## Directions
Can you update the part of the material that opens with the line containing "Image resolution: width=1456" and closes with the line containing "[x=16, y=66]" by swapping "Support Ticket" for "Help Desk"? Give back only those lines, with nothing else changed.

[START OF Information supplied]

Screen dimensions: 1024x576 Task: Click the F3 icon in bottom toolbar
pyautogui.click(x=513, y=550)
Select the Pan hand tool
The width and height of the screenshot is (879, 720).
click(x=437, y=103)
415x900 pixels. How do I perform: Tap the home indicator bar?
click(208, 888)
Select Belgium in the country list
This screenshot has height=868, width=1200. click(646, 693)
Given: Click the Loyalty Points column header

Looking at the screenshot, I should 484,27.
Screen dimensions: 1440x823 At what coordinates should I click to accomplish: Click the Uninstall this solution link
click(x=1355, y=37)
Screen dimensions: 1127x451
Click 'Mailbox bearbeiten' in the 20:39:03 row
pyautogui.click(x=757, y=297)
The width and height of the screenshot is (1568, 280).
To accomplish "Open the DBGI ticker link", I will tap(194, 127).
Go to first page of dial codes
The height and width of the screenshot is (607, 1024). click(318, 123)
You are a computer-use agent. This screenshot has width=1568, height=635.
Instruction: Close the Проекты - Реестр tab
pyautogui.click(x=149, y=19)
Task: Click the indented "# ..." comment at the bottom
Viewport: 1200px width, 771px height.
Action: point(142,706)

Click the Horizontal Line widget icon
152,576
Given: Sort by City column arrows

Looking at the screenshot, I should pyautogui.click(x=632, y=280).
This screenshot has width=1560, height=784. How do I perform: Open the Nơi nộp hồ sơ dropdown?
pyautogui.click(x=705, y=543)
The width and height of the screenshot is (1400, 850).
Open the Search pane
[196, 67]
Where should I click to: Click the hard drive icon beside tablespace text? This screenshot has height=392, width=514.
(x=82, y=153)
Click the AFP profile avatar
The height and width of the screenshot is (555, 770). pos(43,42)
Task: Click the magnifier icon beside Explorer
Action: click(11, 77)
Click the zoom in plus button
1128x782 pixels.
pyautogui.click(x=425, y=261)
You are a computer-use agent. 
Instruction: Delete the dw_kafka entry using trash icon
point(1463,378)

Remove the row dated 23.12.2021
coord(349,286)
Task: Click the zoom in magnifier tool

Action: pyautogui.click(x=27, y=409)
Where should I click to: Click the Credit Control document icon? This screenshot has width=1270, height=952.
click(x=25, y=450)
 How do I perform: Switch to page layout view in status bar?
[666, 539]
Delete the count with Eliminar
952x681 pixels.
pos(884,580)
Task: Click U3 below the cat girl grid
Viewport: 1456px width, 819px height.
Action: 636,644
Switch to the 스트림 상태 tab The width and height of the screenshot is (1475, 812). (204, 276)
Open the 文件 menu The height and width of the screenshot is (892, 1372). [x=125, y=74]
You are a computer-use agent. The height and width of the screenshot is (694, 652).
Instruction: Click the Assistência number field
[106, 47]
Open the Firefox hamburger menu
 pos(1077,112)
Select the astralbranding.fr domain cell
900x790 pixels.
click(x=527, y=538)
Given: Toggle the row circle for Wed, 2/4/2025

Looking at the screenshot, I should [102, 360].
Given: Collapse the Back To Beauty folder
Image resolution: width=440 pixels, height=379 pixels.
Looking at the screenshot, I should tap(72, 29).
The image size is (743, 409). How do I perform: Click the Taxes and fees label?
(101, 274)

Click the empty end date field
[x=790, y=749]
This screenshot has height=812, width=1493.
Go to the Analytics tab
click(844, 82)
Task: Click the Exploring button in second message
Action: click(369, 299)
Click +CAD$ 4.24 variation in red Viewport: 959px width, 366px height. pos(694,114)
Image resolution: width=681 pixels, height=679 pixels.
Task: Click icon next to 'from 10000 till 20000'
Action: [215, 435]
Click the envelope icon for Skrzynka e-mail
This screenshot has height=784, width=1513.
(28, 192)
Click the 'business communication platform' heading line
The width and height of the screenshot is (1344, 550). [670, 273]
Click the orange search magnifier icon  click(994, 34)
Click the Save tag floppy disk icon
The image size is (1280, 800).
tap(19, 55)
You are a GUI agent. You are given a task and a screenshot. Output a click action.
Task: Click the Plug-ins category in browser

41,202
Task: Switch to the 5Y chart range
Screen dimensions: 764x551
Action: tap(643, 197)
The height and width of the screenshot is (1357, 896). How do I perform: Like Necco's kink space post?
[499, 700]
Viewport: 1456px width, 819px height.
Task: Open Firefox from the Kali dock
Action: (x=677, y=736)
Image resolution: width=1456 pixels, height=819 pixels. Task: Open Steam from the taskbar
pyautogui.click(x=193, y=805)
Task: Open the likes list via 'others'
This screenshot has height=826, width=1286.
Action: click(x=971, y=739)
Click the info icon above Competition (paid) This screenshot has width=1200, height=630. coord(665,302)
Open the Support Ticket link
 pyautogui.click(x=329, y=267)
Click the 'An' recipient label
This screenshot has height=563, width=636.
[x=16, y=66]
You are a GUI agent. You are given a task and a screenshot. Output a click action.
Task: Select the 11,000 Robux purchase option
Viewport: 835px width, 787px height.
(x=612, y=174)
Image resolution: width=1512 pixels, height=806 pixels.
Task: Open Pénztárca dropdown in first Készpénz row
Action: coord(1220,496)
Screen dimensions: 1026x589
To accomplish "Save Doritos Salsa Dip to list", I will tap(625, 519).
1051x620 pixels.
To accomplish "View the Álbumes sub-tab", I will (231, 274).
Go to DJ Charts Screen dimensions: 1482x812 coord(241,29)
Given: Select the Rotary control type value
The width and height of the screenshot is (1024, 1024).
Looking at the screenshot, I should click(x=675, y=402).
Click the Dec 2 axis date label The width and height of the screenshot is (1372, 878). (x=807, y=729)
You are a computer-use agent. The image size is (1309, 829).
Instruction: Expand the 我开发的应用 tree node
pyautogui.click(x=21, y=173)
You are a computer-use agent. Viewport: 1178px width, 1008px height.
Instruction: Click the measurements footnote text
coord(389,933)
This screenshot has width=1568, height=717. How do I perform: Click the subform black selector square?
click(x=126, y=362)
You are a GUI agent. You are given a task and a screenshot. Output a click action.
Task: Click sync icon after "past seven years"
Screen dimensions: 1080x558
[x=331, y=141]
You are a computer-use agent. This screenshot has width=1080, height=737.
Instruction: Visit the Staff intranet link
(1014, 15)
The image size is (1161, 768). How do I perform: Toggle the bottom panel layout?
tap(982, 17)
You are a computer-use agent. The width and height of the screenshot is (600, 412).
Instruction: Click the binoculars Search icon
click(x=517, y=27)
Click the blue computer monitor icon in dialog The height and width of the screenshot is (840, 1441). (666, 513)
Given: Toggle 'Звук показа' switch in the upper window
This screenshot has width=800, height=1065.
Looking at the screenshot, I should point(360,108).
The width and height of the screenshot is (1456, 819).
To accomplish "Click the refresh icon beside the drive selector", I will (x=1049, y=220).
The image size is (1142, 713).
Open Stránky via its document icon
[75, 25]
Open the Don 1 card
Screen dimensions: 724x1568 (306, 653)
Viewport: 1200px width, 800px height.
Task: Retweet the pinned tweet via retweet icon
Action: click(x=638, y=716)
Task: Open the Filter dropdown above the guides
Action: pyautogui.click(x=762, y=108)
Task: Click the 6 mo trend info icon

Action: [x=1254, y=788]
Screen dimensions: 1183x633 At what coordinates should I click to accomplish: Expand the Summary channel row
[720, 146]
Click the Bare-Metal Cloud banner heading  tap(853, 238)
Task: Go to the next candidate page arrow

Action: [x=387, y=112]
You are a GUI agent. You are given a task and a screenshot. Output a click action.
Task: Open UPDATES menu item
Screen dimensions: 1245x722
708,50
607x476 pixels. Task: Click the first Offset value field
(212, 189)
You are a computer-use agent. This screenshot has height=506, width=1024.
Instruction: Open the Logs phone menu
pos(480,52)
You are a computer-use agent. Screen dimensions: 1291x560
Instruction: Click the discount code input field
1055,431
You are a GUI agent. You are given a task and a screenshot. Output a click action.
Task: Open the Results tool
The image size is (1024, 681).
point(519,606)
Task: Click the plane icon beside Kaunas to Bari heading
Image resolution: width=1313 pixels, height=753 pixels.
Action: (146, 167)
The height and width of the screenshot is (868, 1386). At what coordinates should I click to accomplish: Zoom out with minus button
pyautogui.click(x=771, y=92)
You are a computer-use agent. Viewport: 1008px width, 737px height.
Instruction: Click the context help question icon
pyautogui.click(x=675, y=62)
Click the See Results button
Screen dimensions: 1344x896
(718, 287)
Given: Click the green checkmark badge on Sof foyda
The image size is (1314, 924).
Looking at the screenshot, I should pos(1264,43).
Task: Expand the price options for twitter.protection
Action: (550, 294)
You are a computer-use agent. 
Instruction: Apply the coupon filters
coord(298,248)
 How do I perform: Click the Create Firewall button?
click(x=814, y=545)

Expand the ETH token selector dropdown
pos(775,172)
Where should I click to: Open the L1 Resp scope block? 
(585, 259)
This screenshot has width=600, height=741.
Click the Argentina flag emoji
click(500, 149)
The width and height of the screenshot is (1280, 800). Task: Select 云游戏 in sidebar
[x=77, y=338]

[END OF Information supplied]

## Expected answer
Image resolution: width=1456 pixels, height=819 pixels. Task: Open Steam from the taskbar
pyautogui.click(x=193, y=805)
Task: Open the likes list via 'others'
This screenshot has height=826, width=1286.
Action: click(x=971, y=739)
Click the info icon above Competition (paid) This screenshot has width=1200, height=630. coord(665,302)
Open the Help Desk link
 pyautogui.click(x=329, y=267)
Click the 'An' recipient label
This screenshot has height=563, width=636.
[x=16, y=66]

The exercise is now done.